◆ **Things to do**
**1.** From the TiVo–AOL agreement amendment, repeat word for word the passage starting with "This First Amendment" and going on through "in the Agreement.".
**2.** According to the TiVo–AOL agreement amendment, what is the date of the original Development and Distribution Agreement?
**3.** Take the TiVo–AOL agreement amendment further, picking up after its last sentence.

◆ **Reading text**

This First Amendment to the Development and Distribution Agreement (the “First Amendment”) is effective as of June 30, 2002 (the “Amendment Effective Date”) between TiVo Inc., a Delaware corporation (“TiVo”), and America Online, Inc., a Delaware Corporation (“AOL”).
 
RECITALS
 
WHEREAS, AOL and TiVo are Parties to that certain Development and Distribution Agreement dated as of April 30, 2002 (the “Agreement”); and
 
WHEREAS, the Parties desire to modify certain terms of the Agreement, as provided below.
 
NOW, THEREFORE, for good and valuable consideration, the receipt and sufficiency of which are hereby acknowledged, AOL and TiVo agree as follows:
 
TERMS
 
1.    Defined Terms.  Capitalized terms used but not otherwise defined herein shall have the meanings given thereto in the Agreement.
 
2.    Amendments.  The Parties hereby amend the Agreements as follows:
 
 
a)
 
    Section 3.1(d): This Section 3.1(d) shall be deleted and replaced in its entirety with the following: “The Parties acknowledge that they have mutually agreed upon the Acceptance Criteria with respect to the Mercury Application only. In the event that the Parties proceed with the Second Phase, the Parties work in good faith to mutually agree upon Acceptance Criteria for the Second Phase within sixty (60) days of the Second Phase Election, as defined in Section 2.”

◆ **Dataset excerpt**
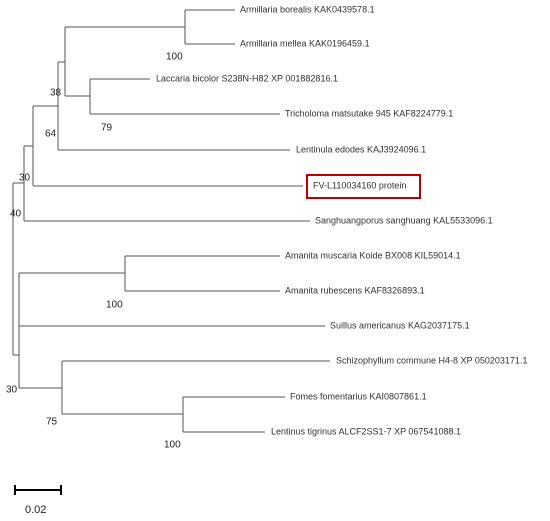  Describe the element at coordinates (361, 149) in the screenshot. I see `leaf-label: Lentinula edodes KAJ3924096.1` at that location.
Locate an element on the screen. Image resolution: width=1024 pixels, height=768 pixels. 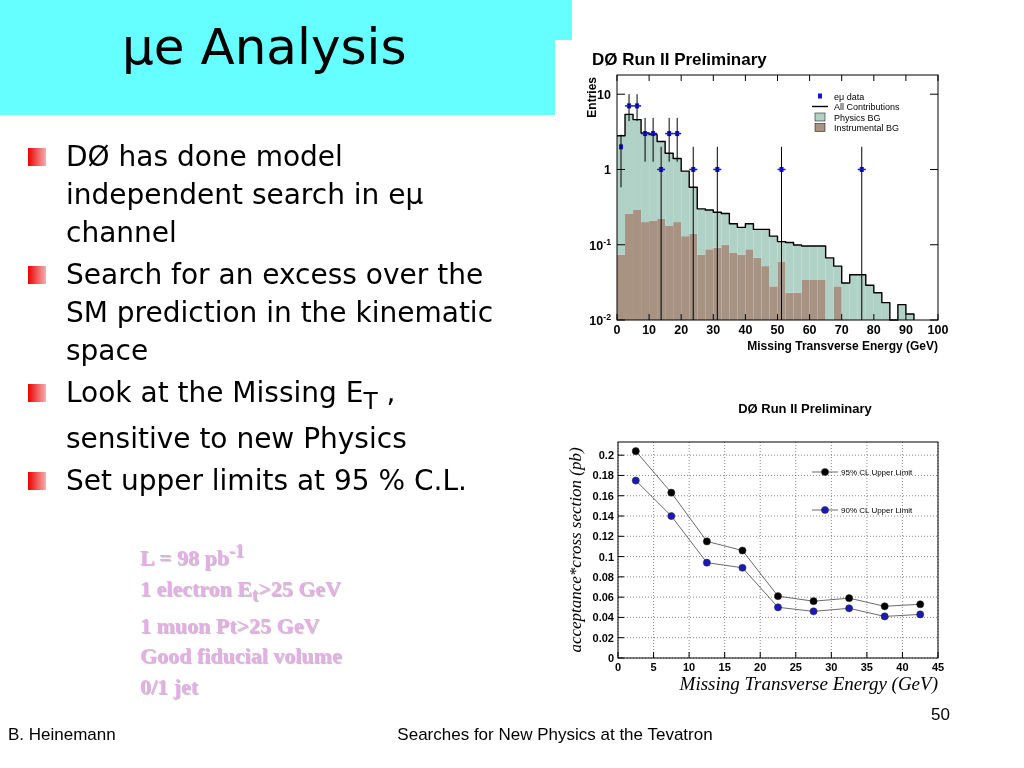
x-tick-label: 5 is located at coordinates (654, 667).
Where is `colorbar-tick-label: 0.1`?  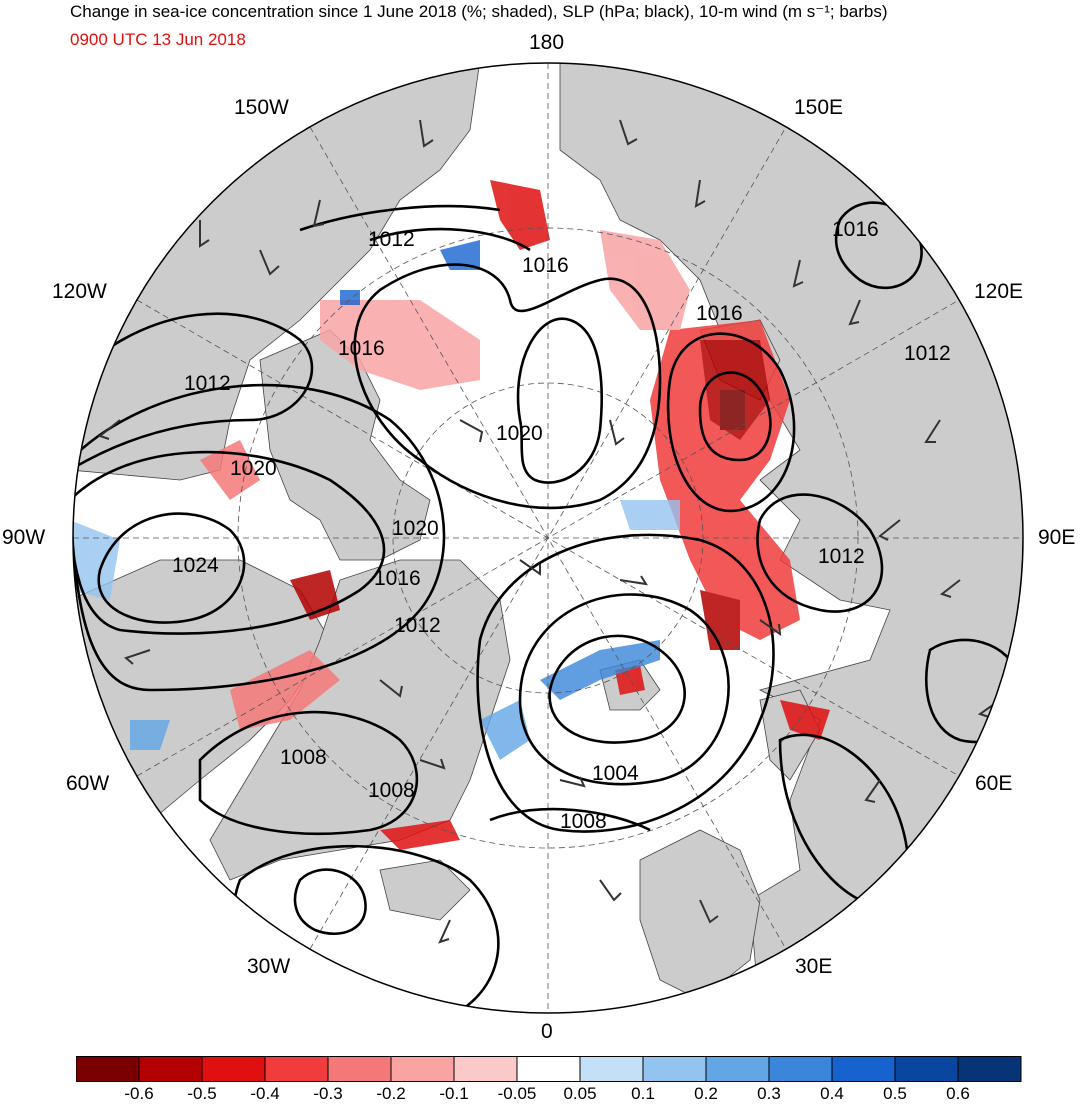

◆ **Answers by item number**
**1.**
This First Amendment to the Development and Distribution Agreement (the “First Amendment”) is effective as of June 30, 2002 (the “Amendment Effective Date”) between TiVo Inc., a Delaware corporation (“TiVo”), and America Online, Inc., a Delaware Corporation (“AOL”).
 
RECITALS
 
WHEREAS, AOL and TiVo are Parties to that certain Development and Distribution Agreement dated as of April 30, 2002 (the “Agreement”); and
 
WHEREAS, the Parties desire to modify certain terms of the Agreement, as provided below.
 
NOW, THEREFORE, for good and valuable consideration, the receipt and sufficiency of which are hereby acknowledged, AOL and TiVo agree as follows:
 
TERMS
 
1.    Defined Terms.  Capitalized terms used but not otherwise defined herein shall have the meanings given thereto in the Agreement.

**2.** April 30, 2002.

**3.**
 
 
b)
 
    Section 3.2: “Each Party’s obligations set forth in this Section 3.2 solely with respect to the AOL TV Application shall be applicable if and only if the Parties proceed with the Second Phase.”
 
 
c)
 
    Section 3.2(b): The word and number “sixty (60)” appearing in the first and seventh lines of Section 3.2(b) shall be stricken and replaced in each instance with the following word and number “ninety (90)”.
 
 
d)
 
    Section 3.2(c)(ii): The word “Deliverables” in the first line of Section 3.2(c)(ii) shall be stricken and replace with the words “each Deliverable”.
 
 
e)
 
    Section 3.2(g): The words “the Effective Date” in the first, second and third lines of Section 3.2(g) shall be stricken and replaced with the following words: “the Parties’ agreeing to terms to proceed with the Second Phase”.
 
 
f)
 
    Section 4.1: “Each Party’s obligations set forth in this Section 4.1 solely with respect to the AOL TV Application shall be applicable if and only if the Parties proceed with the Second Phase.”
 
 
g)
 
    Section 4.2: The following words shall be added following the closed parenthesis at the end of the first sentence of Section 4.2: “if AOL, in its sole discretion, decides to proceed with the AOL Keyboard.”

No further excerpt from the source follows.